■ **Instructions for the task**
Go over the entries and report the lines where the word "icon" occurs.

───── Input data ─────

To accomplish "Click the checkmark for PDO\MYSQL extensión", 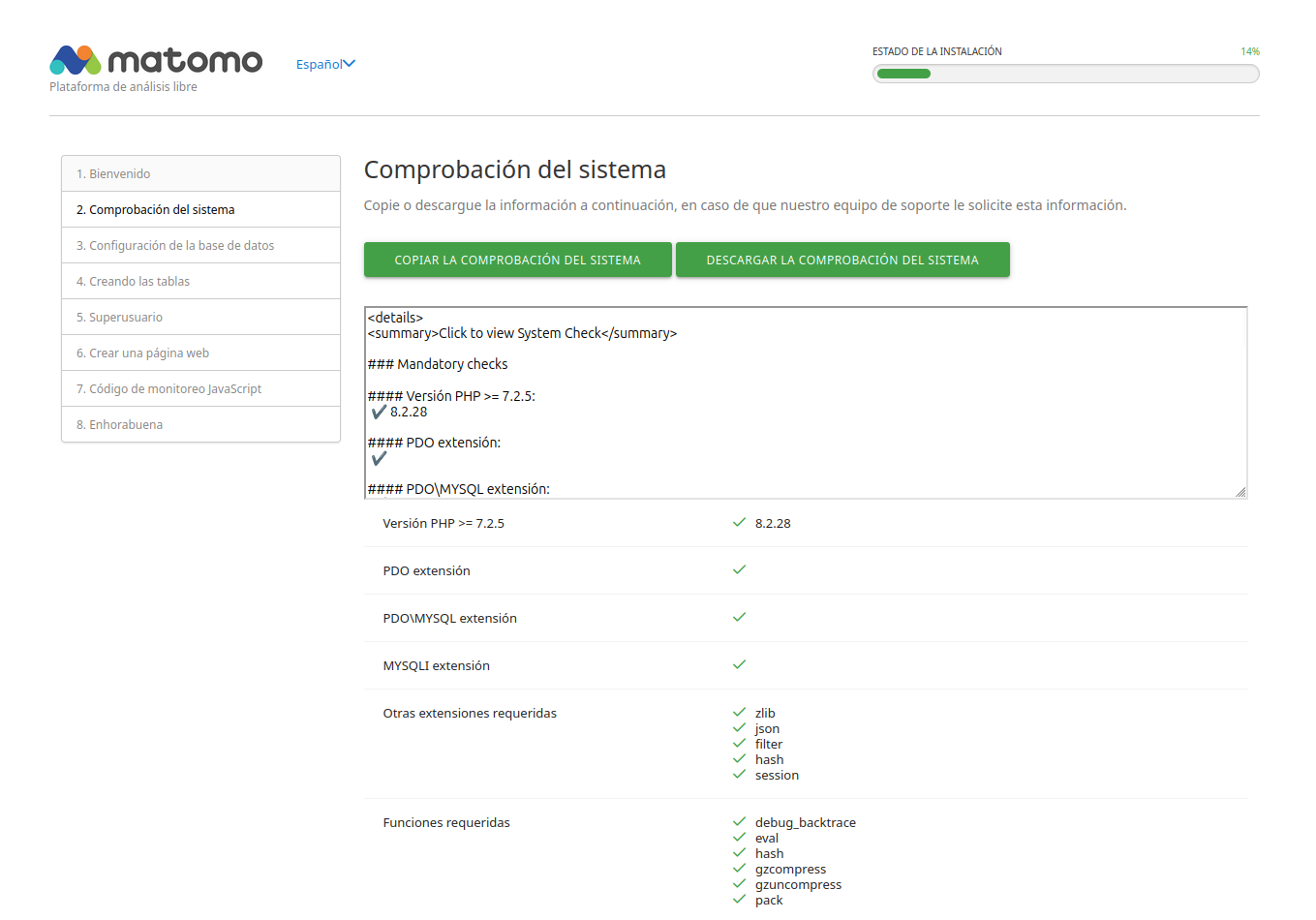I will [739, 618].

─────
───── Input data ─────

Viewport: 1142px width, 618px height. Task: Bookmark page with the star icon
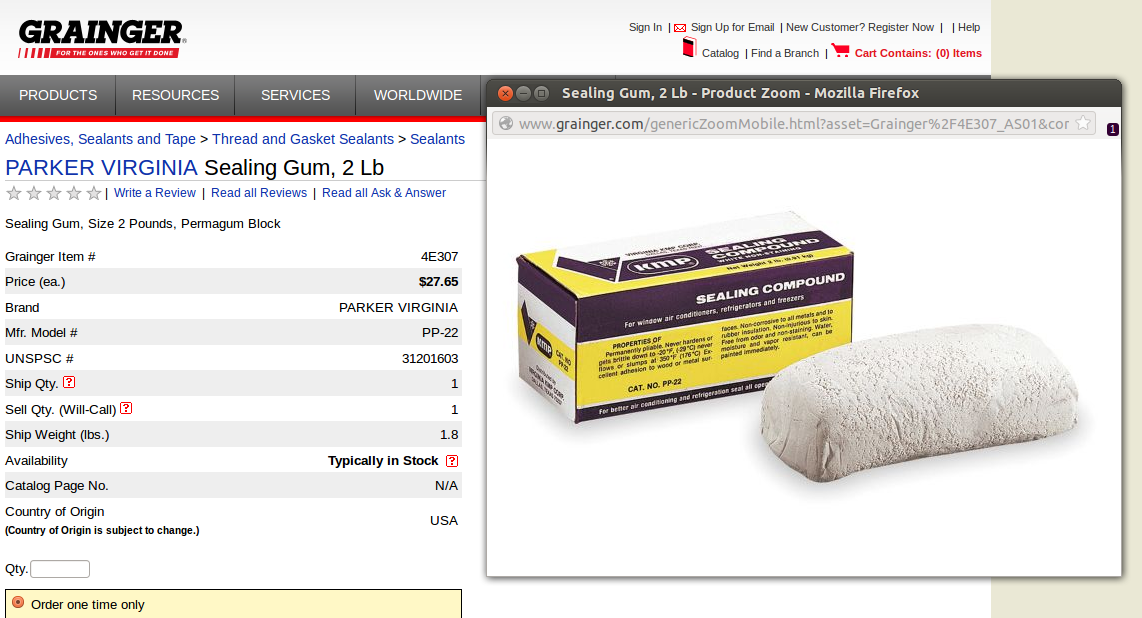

─────
───── Input data ─────

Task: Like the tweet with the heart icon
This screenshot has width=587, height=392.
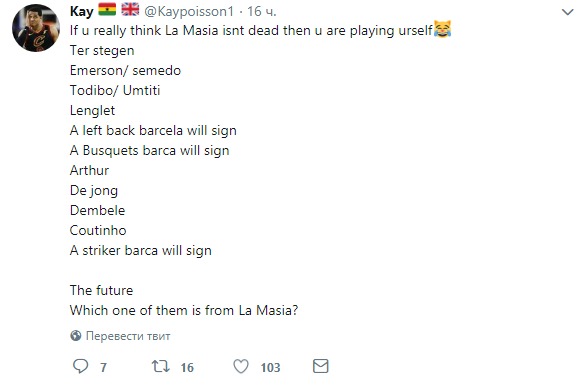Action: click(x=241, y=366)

─────

■ **Answer for this exercise**
Viewport: 1142px width, 618px height. Task: Bookmark page with the star icon
Task: Like the tweet with the heart icon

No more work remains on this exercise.